Limitations & Future Work¶
- The cloud model is fixed as GPT-4o and on-device models as the Qwen3 series; different model families, context lengths, or stronger local models might change the optimal architecture.
- The paper covers HotpotQA, FanOutQA, and AppWorld but does not address coding agents, robotic control, browser GUIs, or real-world mobile deployments.
- Energy consumption is estimated rather than measured on real devices; latency, thermal control, memory bandwidth, and system scheduling on actual phones/laptops will introduce additional constraints.
- The current verification interval is manually tuned; a more natural direction involves learning a dynamic supervisor policy to decide when to request the cloud based on uncertainty and task state.
Related Work & Insights¶
- vs. Monolithic Cloud Agent: Cloud models are powerful but costly and do not necessarily cover all tasks hybrid systems can solve; hybrid MAS can enter similar or better Pareto regions at lower costs.
- vs. Monolithic On-device Agent: On-device models are cheap but often fail in long-range stateful tasks like AppWorld; cloud planning/verification provides critical error correction.
- vs. Model Routing: Routing selects one model per query, whereas this study shows MAS can complete tasks that both pure-cloud and pure-device models fail, indicating that role collaboration creates new behaviors.
- vs. AgentFlow / Advisor-style MAS: PEVR is close to a planner-executor-verify-replan loop, while EVA is closer to an advisor with resets.
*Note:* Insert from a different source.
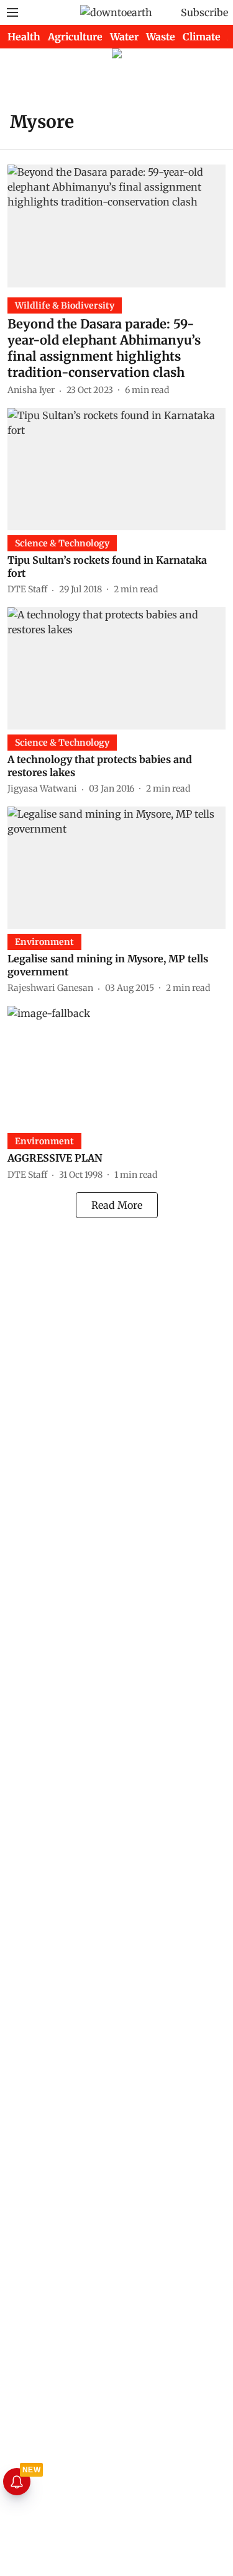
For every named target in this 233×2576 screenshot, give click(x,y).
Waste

The contribution lies in comparing them within a unified cloud-edge cost framework.
Rating¶
- Novelty: ⭐⭐⭐⭐☆ Hybrid cloud/device agents are not a new concept, but systematically decomposing PEVR/EVA relative to cost, energy, and context efficiency is highly valuable.
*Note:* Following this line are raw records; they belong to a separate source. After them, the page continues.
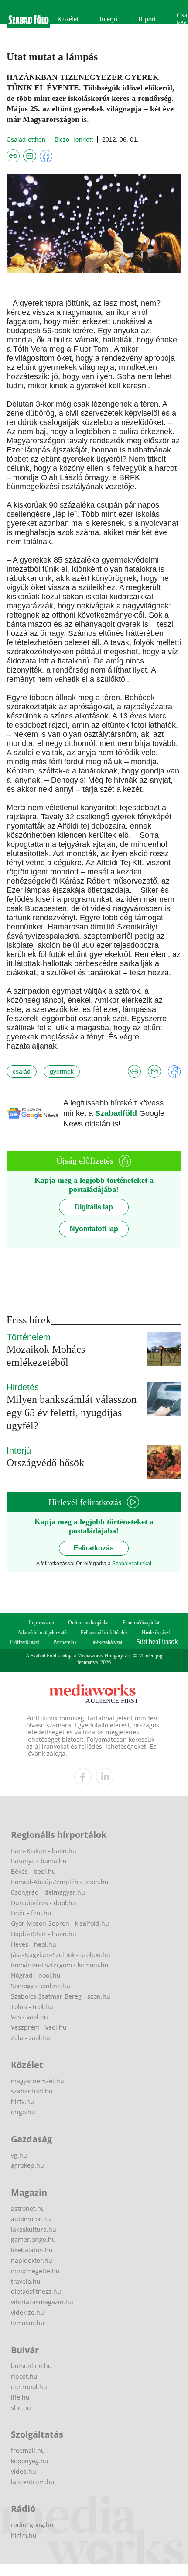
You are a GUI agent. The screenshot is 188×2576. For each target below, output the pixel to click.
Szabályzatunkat (131, 1564)
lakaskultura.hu (33, 2229)
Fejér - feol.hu (31, 1913)
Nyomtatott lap (94, 1229)
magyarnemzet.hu (37, 2081)
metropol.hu (29, 2387)
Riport (147, 19)
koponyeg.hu (29, 2461)
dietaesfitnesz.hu (36, 2291)
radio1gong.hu (32, 2525)
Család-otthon (26, 139)
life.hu (20, 2397)
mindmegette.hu (35, 2271)
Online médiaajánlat (88, 1622)
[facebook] (83, 1776)
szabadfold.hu (32, 2091)
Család (22, 1071)
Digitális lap (94, 1207)
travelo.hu (26, 2281)
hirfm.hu (24, 2535)
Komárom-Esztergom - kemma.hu (60, 1965)
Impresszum (41, 1622)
- Experimental Thoroughness: ⭐⭐⭐⭐☆ Solid analysis across three benchmarks, multiple Qwen3 sizes, and supervision intervals; real-device measurements and more task domains are still needed.
- Writing Quality: ⭐⭐⭐⭐☆ Clear structure and effective mechanism analysis. Figure 2 is information-dense and requires subsequent tables for full comprehension.
- Value: ⭐⭐⭐⭐⭐ Extremely practical for deploying on-device agents and cloud-assisted systems, particularly the design principles of "minimal cloud supervision + context management."